Reprezentanci Łodzi są o krok od drugiego w historii klubu awansu do playoffs w PLFA I. Kiedy za pierwszym razem udała im się ta sztuka, trafili na późniejszych mistrzów z Krakowa i przegrali wyraźnie 0:49. Teraz są na zupełnie innym poziomie, o czym może świadczyć rezultat ubiegłotygodniowego starcia z Kings. W połowie decydującej kwarty Wilki wyszły na prowadzenie i tylko doświadczenie rywala sprawiło, że w samej końcówce udało im się wyrwać gospodarzom zwycięstwo. Królowie zdobyli decydujące punkty na mniej niż dwie minuty przed końcem, nie zostawiając ambitnym Wilkom wystarczającej ilości czasu na odwrócenie losów meczu. Wygrana z niepokonanymi liderami pierwszoligowego południa mogła zapewnić łodzianom awans do playoffs. Przed tygodniem zabrakło jednego przyłożenia, więc wyjazd na Górny Śląsk będzie dla nich idealną szansą by postawić „kropkę nad i”. Wilki zdobywają średnio dwukrotnie więcej punktów od niedzielnego rywala. Imponują będąc czwartą defensywą PLFA I, a do tego ostatni wyjazd do województwa śląskiego zakończyli wysokim triumfem. Są faworytami stającymi przed misją udowodnienia swojej wartości.
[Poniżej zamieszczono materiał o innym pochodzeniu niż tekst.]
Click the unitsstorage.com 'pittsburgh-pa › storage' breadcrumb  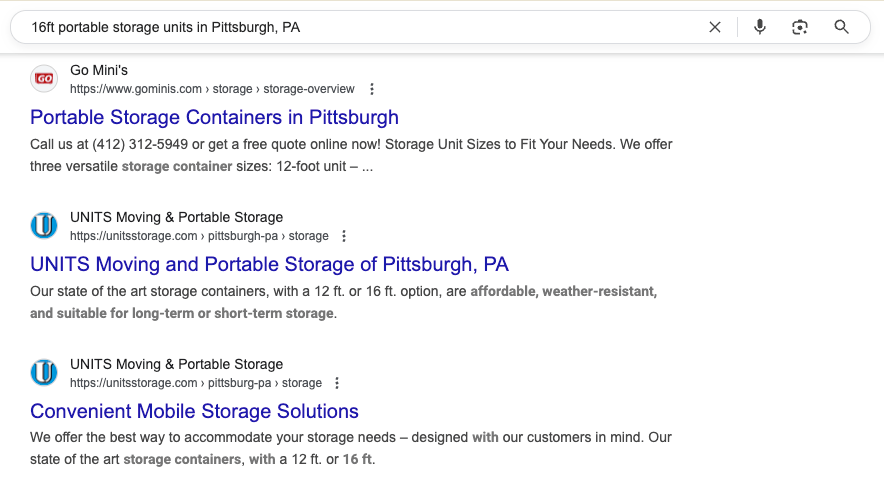(199, 236)
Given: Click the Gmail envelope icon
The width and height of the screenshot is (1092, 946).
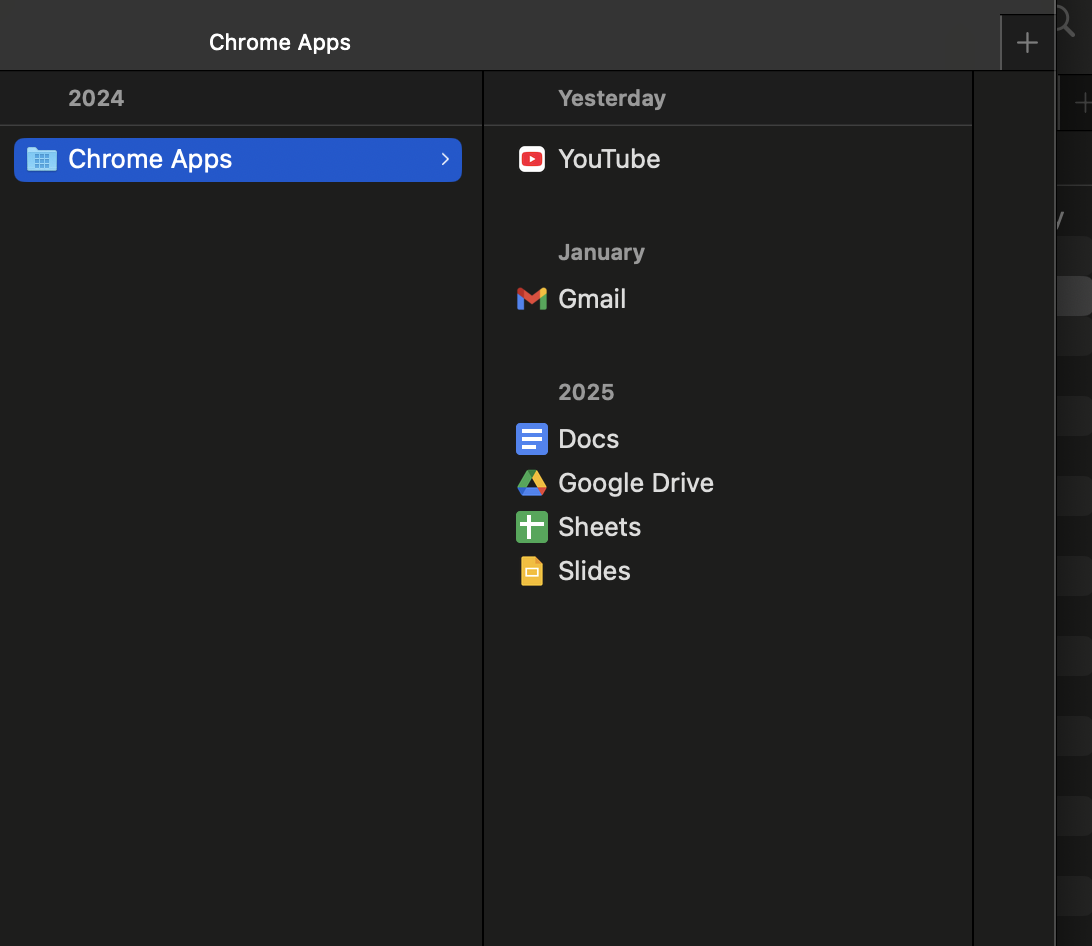Looking at the screenshot, I should pos(532,299).
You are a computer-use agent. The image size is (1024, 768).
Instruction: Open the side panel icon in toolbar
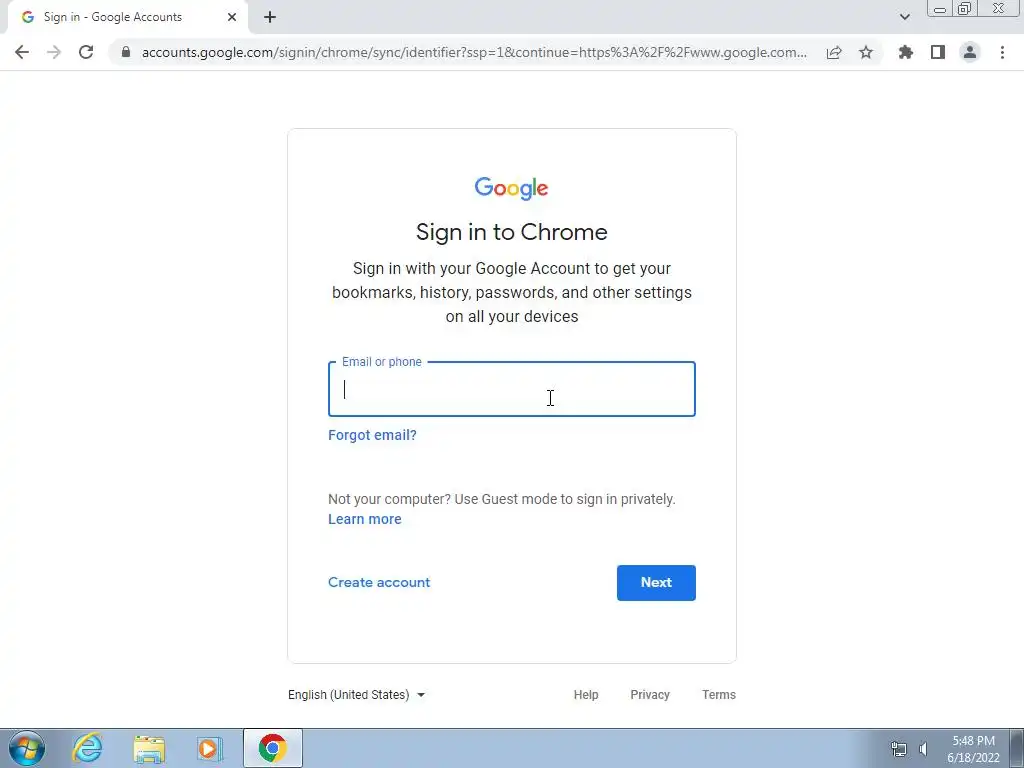tap(938, 52)
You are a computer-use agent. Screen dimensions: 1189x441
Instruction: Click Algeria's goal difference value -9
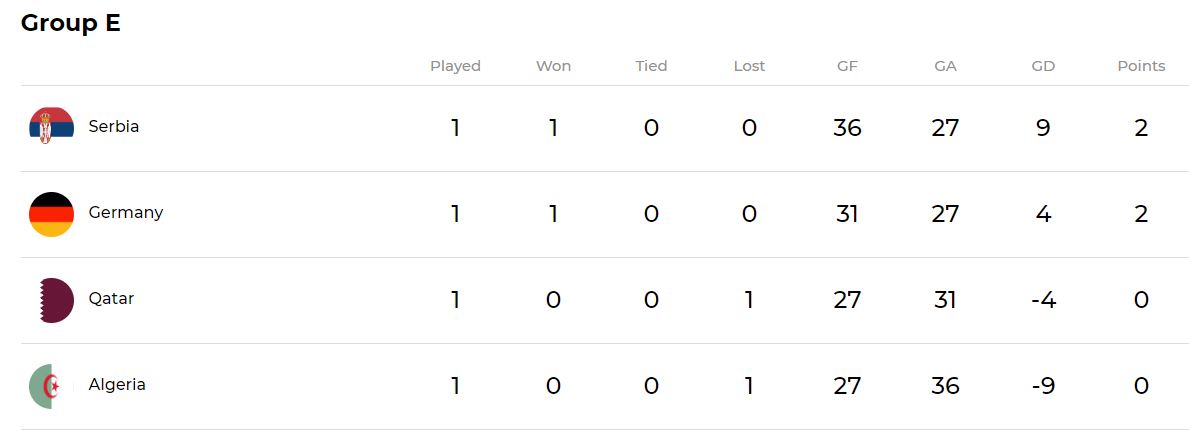point(1043,386)
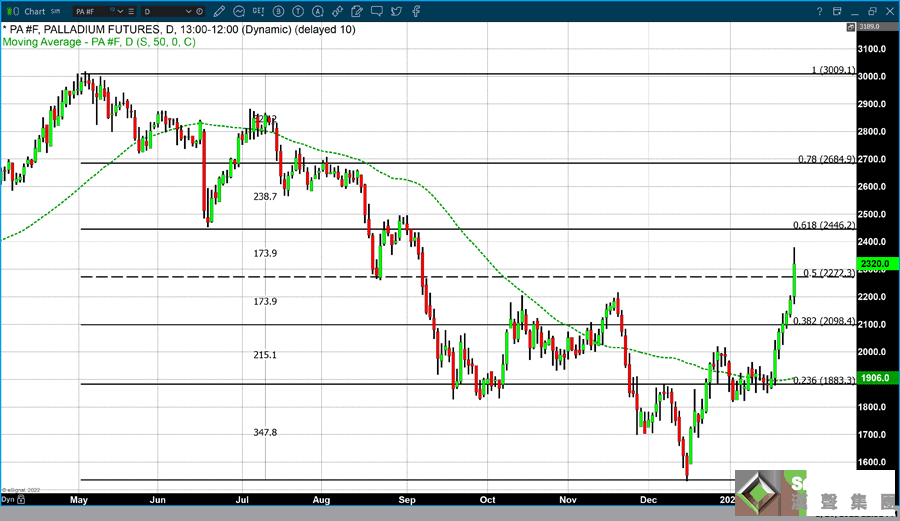Toggle the Dyn lock at bottom left
Image resolution: width=900 pixels, height=521 pixels.
8,498
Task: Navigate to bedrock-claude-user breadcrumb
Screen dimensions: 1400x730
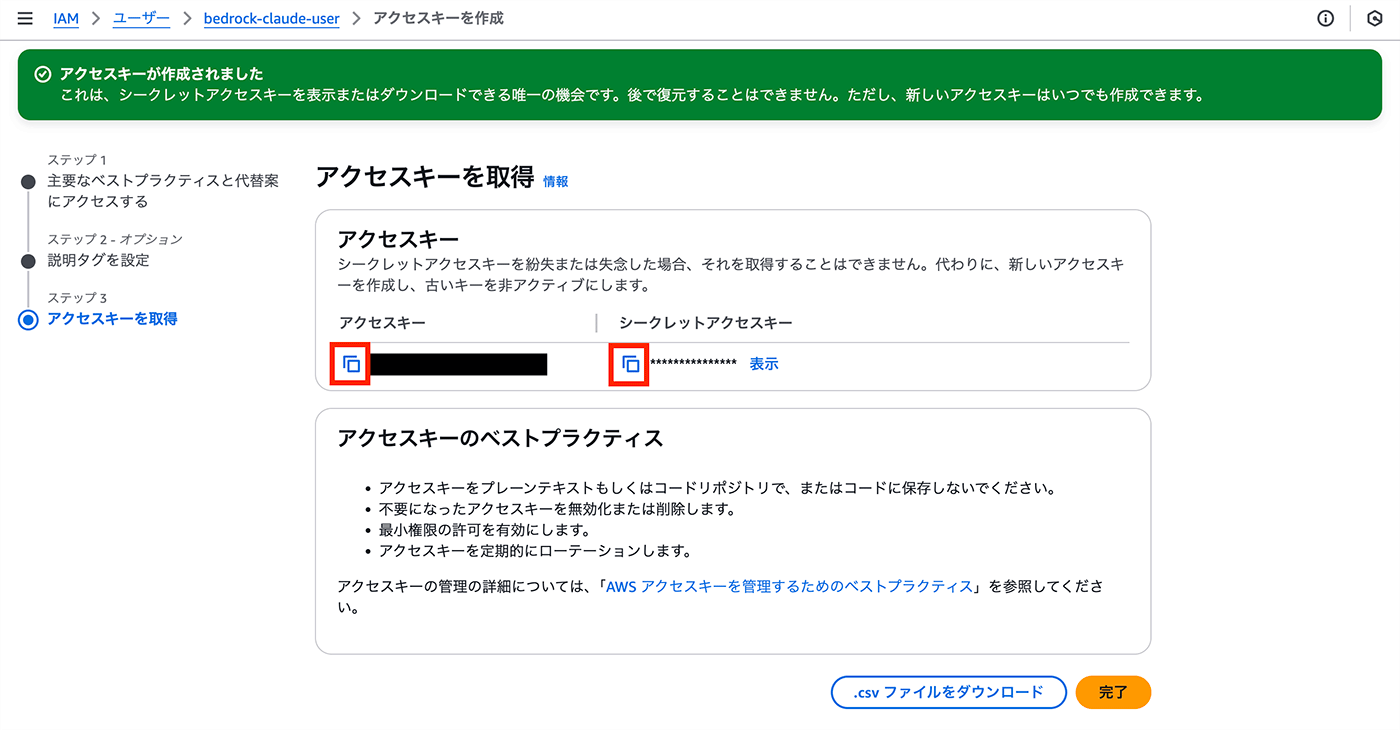Action: 271,19
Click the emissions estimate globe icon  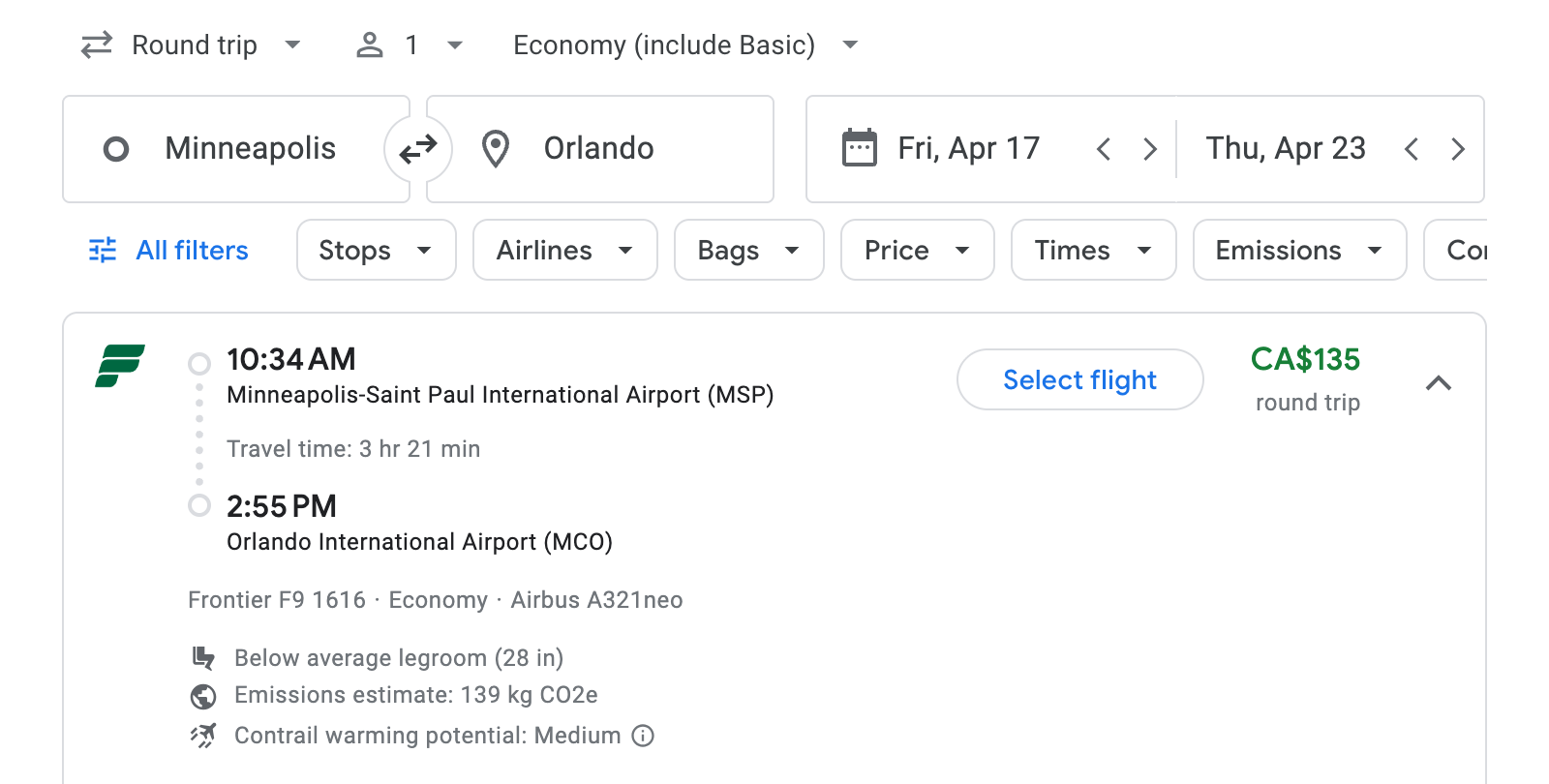coord(203,696)
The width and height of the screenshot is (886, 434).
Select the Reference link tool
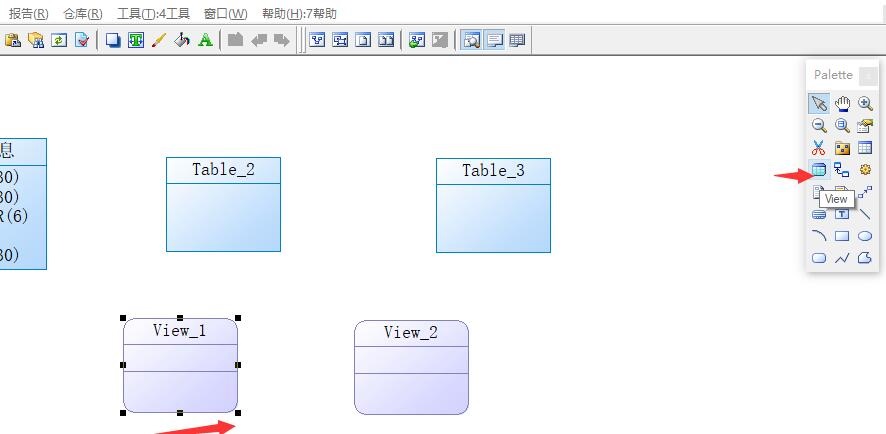pyautogui.click(x=842, y=170)
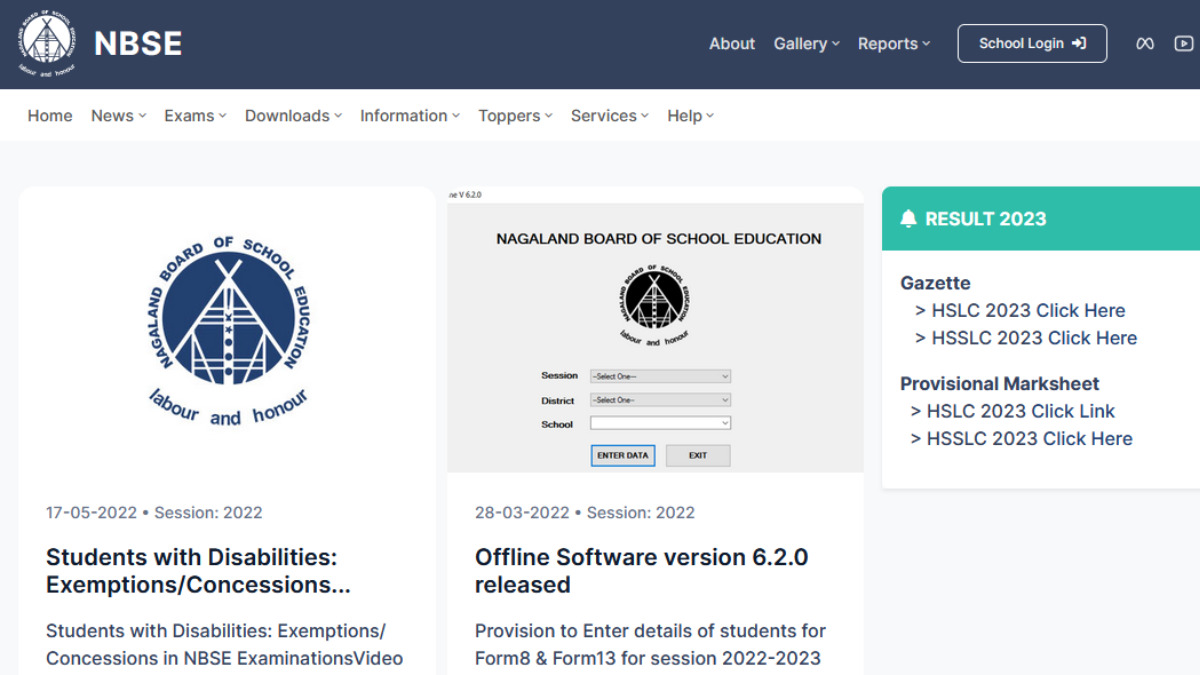1200x675 pixels.
Task: Open the YouTube icon link
Action: 1184,44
 - Trud sezonu zaczyna być odczuwalny i na kilku pozycjach zamierzamy przetestować świetnie dysponowanych zmienników. Wpadki zaliczyliśmy na początku i teraz naszym przygotowaniom towarzyszy duży spokój. Do każdego meczu podchodzimy dokładnie tak samo – bez kalkulacji. Wychodzimy na murawę po zwycięstwo. Stawka tego spotkania i fakt, że wynik zaważy o naszym awansie do fazy półfinałowej nie powoduje dodatkowego stresu. Wyrównany pojedynek z liderem dodał nam skrzydeł. Po nieznacznej przegranej mamy lekki niedosyt, który wzmaga sportowe apetyty – powiedział Bartłomiej Knap, ofensywny liniowy Wilków.

Ostatni domowy mecz Rebels będzie obfitował w moc atrakcji oraz zapowiadaną przez synoptyków piękną pogodę. Sportowa rywalizacja zostanie uświetniona występami cheerleaderek, a także pokazami żeńskiej drużyny lacrosse - Walkirii Katowice. Ponadto na fanów czekają konkursy z nagrodami, gadżety Rebels, a także burgery serwowane przez partnera klubu Mad Micka. To idealne uzupełnienie sportowego widowiska o miejsce w pierwszoligowych playoffs.